Nevertheless, some positive signs exist. The pandemic is retreating, allowing more reopening. Consumption should stay sound, the USA is less affected by energy spikes, Europe is more dedicated to development and China should be more proactive in their attempts to reach the common prosperity goal. Growth could, then, surprise positively. In this context, US nominal yields, notably real yields, have been climbing and should continue to a degree to do so. It should help the rest of world vs. the US and the value factor to perform in the equity world.
Risks to the scenario
Inflationary pressures represent a risk to our central thinking. By the way, the Anglo-Saxon central banks, Norway too - less confident about inflation - have already implemented some restrictions. A mix of monetary tightening and durable supply bottlenecks may lead to a brutal decrease in the economic and financial conditions and trigger a premature recession that would obviously be dangerous for risky assets.
Our credo
We continue to see upside and downside risks for risky assets. We believe that the economic recovery will continue over the next few months, with GDP growth coming in next year above 4%. The central banks, the ECB and the BOJ at least, should stay patient. The acronym “TINA” should stay in vogue in the financial markets. However, we remain alert to the inflation component, which could trigger less favourable financial conditions. We remain alert, too, to the societal changes, green and equitable, that will have a durable impact on markets, moving investors’ choices and company margins, depending on their abilities to adjust.

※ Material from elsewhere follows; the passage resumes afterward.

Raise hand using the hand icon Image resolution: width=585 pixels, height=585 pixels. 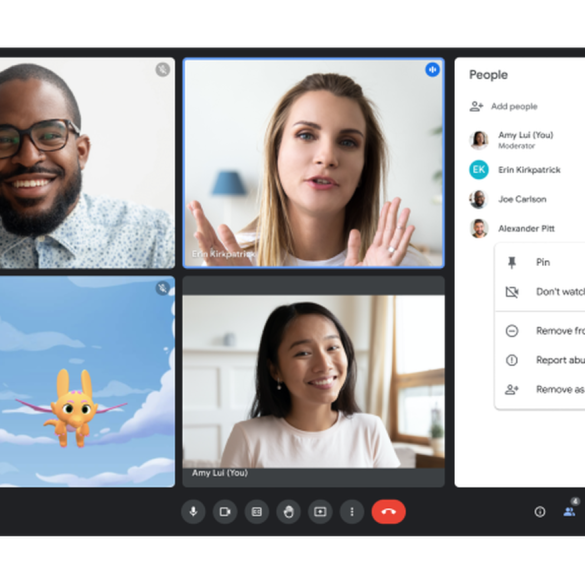(288, 512)
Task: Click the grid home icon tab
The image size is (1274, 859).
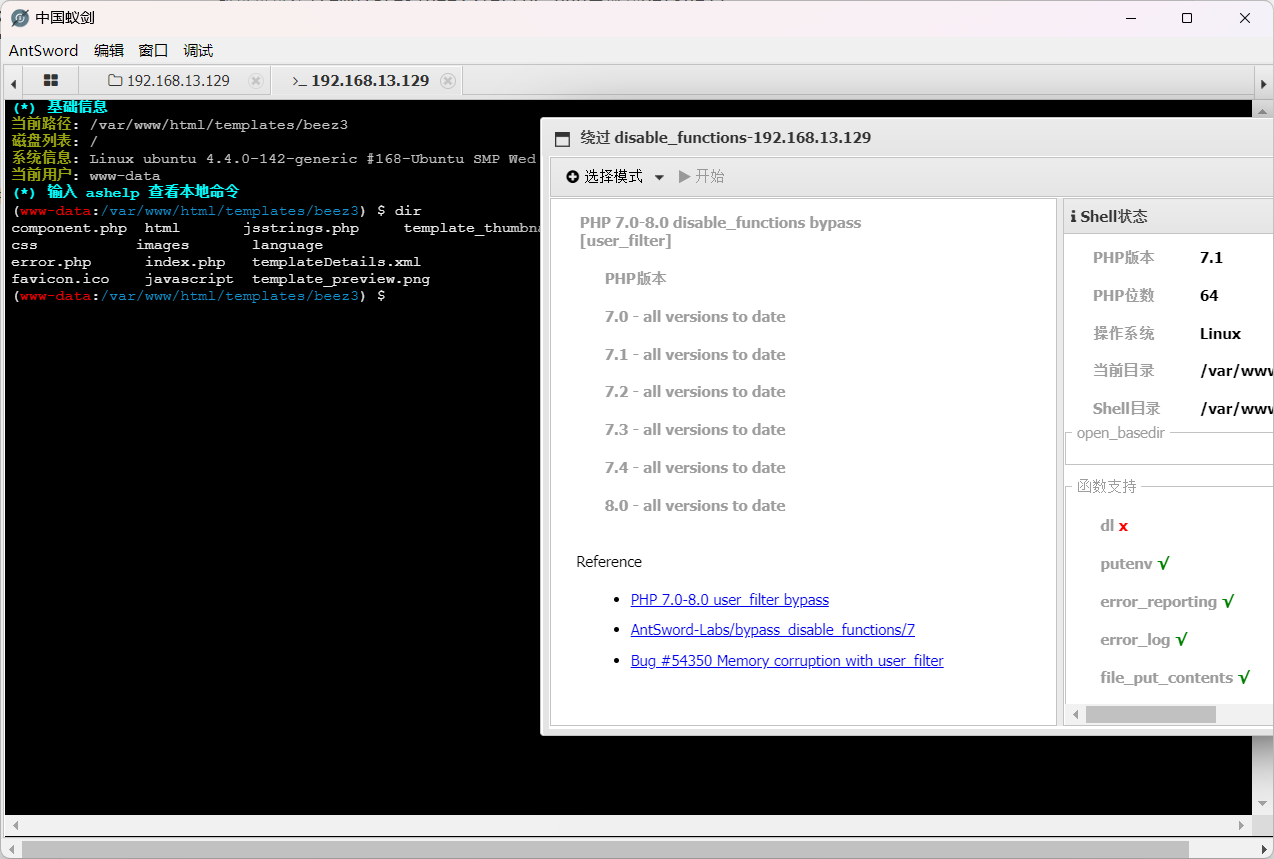Action: pyautogui.click(x=51, y=81)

Our current multi-asset strategy
We shall be neutral equities over the coming weeks, but ready to profit from opportunities, should a correction occur. On the fixed-income side, we remain underweight government bonds, which might have bottomed out this summer. We are long breakeven yields, notably in Europe, as the central bank is likely to react very slowly to the struggle vs inflation. This context should benefit the “value” sector (non-US equities - European and Japanese, notably). We are also hedging the inflation risk with banks and “commodity-like” strategies. Otherwise, we remain positive on some emerging markets (Chinese A-shares, which could benefit from some policy-easing) and Latin America stocks (which could benefit from the reopening and the small-caps sector.